Exercise text Block Start

Patrick Wintour 

NHS credits would empower poorest patients, says Milburn

· Former health secretary wants 'personal budgets' · Blair ally will feed radical ideas into policy group
  
  


The former health secretary Alan Milburn, a close ally of Tony Blair, yesterday proposed a new wave of health reforms based on giving patients NHS credits to choose some of their own healthcare.

He said the scheme would empower patients, cut costs and radically redistribute power in society.

He said the NHS credit or personal budget would eventually be offered to patients suffering long-term conditions. But he said "the initial focus should be on those with complex long-term care needs, including patients requiring palliative care in the most disadvantaged areas where health needs are greatest and where services tend to be poorest".

He said: "The idea would be to give such patients a choice between receiving a package of care from the NHS, as they do now, or instead having their own budget - an NHS credit - which they could control directly."

The patient could then buy his or her care from the NHS or a private provider.

Speaking to a conference in the US, he said: "The value of the NHS credit could be adjusted upwards for patients who are older or poorer. It would be solely funded by government out of general taxation and would not be subject to patient co-payment."

Mr Blair has set up six policy groups under cabinet control to look at the long-term challenges facing Britain, and Mr Milburn will feed his ideas into one of these groups.

A scheme has already been introduced in social care to allow disabled and older people to buy their own support rather than relying on the council.

Mr Milburn said: "Patients, particularly those with chronic conditions, want to make choices not just about where and when they are treated but about types of care. So as more information is made available to help patients make informed decisions, those choices should be extended to cover the forms of treatment patients get, not just the location of treatment."

Exercise text Block End
Entries shown Block Start

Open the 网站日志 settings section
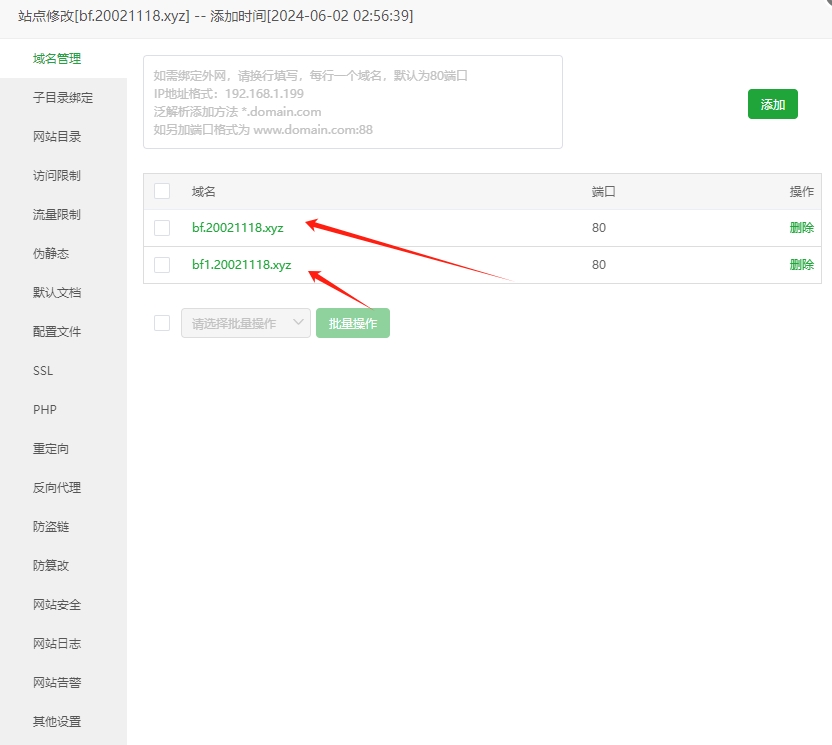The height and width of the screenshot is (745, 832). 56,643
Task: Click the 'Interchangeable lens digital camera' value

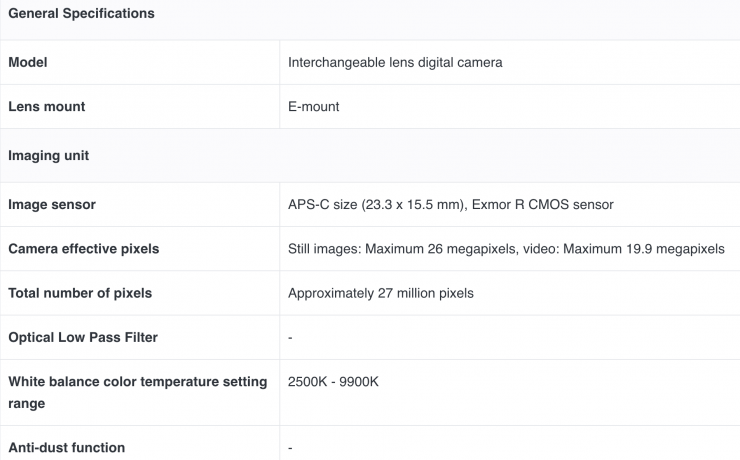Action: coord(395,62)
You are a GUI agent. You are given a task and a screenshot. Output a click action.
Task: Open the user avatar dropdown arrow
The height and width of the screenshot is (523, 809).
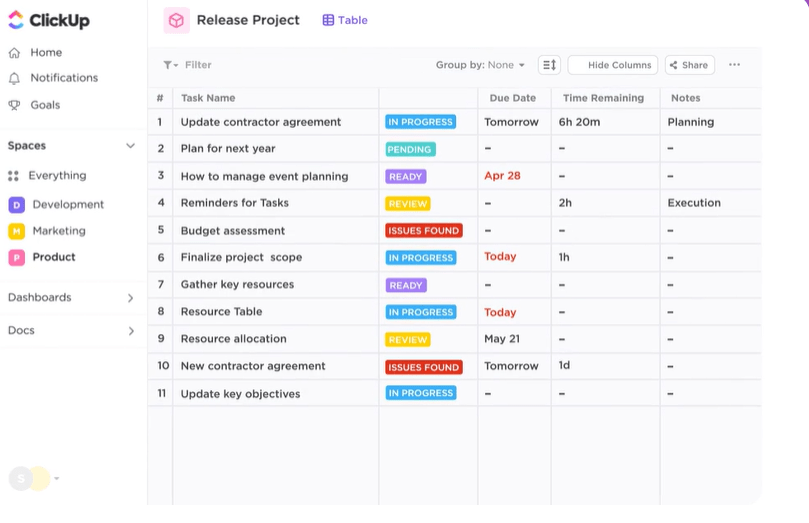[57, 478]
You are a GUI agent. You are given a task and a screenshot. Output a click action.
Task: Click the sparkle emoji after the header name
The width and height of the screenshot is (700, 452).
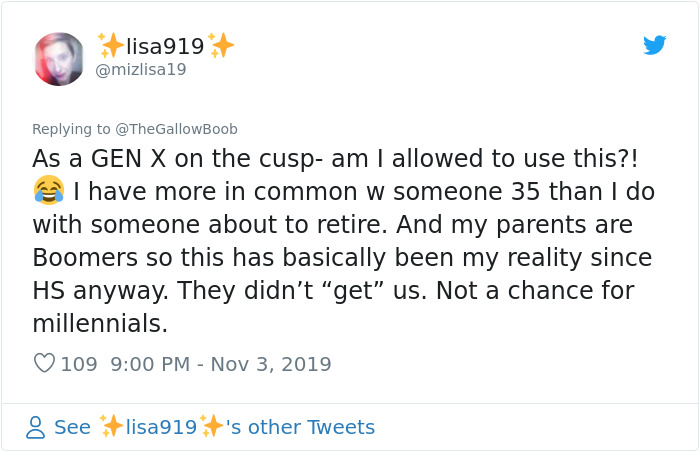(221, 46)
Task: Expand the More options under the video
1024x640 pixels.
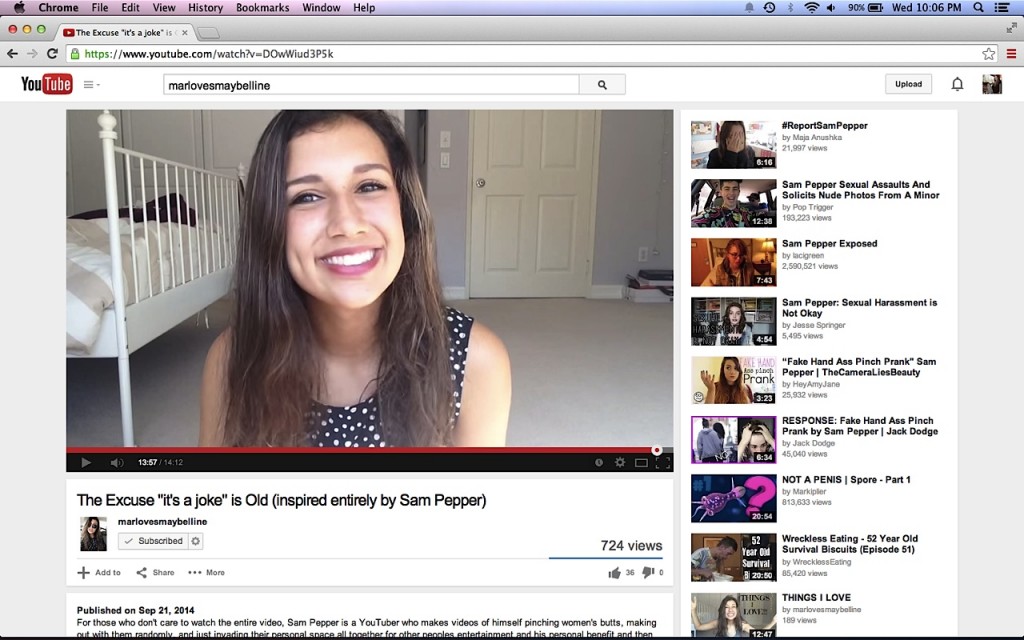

Entries shown Block End

> Tasks to perform:
• A. According to the article on NHS credits, how would the NHS credit be funded?
• B. Say whether each statement agrees with the article on NHS credits, answering yes or no and quoting the deciding words: (i) The initial focus would be on patients with complex long-term care needs in the most disadvantaged areas. (ii) Patients holding an NHS credit could buy care only from the NHS. (iii) Mr Blair has set up four policy groups to look at long-term challenges facing Britain.
• C. Continue the article on NHS credits from its last sentence.
The material is not needed for this work.

> Answers:
• A. It would be funded solely by government out of general taxation, with no patient co-payment.

• B.
(i) Yes: "the initial focus should be on those with complex long-term care needs, including patients requiring palliative care in the most disadvantaged areas where health needs are greatest and where services tend to be poorest"
(ii) No: "The patient could then buy his or her care from the NHS or a private provider."
(iii) No: "Mr Blair has set up six policy groups under cabinet control to look at the long-term challenges facing Britain"

• C.
He claimed the proposal would drive down costs since the price of "each form of care the patient chose with their NHS credit would be transparent, patients would have strong incentives to opt for lower-cost prevention rather than higher-cost treatment".

He also proposed communities could be given more say over the NHS by opening up primary care trusts to direct elections alongside local councils.

"Such a reform would be genuinely devolutionary. It would get local services focussed more sharply on the needs of communities.

"It would fundamentally change the accountability of the NHS from one that is top-down to one that is bottom-up.

"And it would make this great public service open, for the first time, to the voices of the public."

Mr Milburn also urged that the expert patients programme, under which people are taught to understand and manage their long-term conditions, should be "more ambitious".

The government aims to cover 100,000 patients through the scheme by 2012. Mr Milburn said ministers should aim for "at least one million".

The Darlington MP, who managed Labour's 2005 general election campaign, was speaking to the Care Continuum Congress in Washington.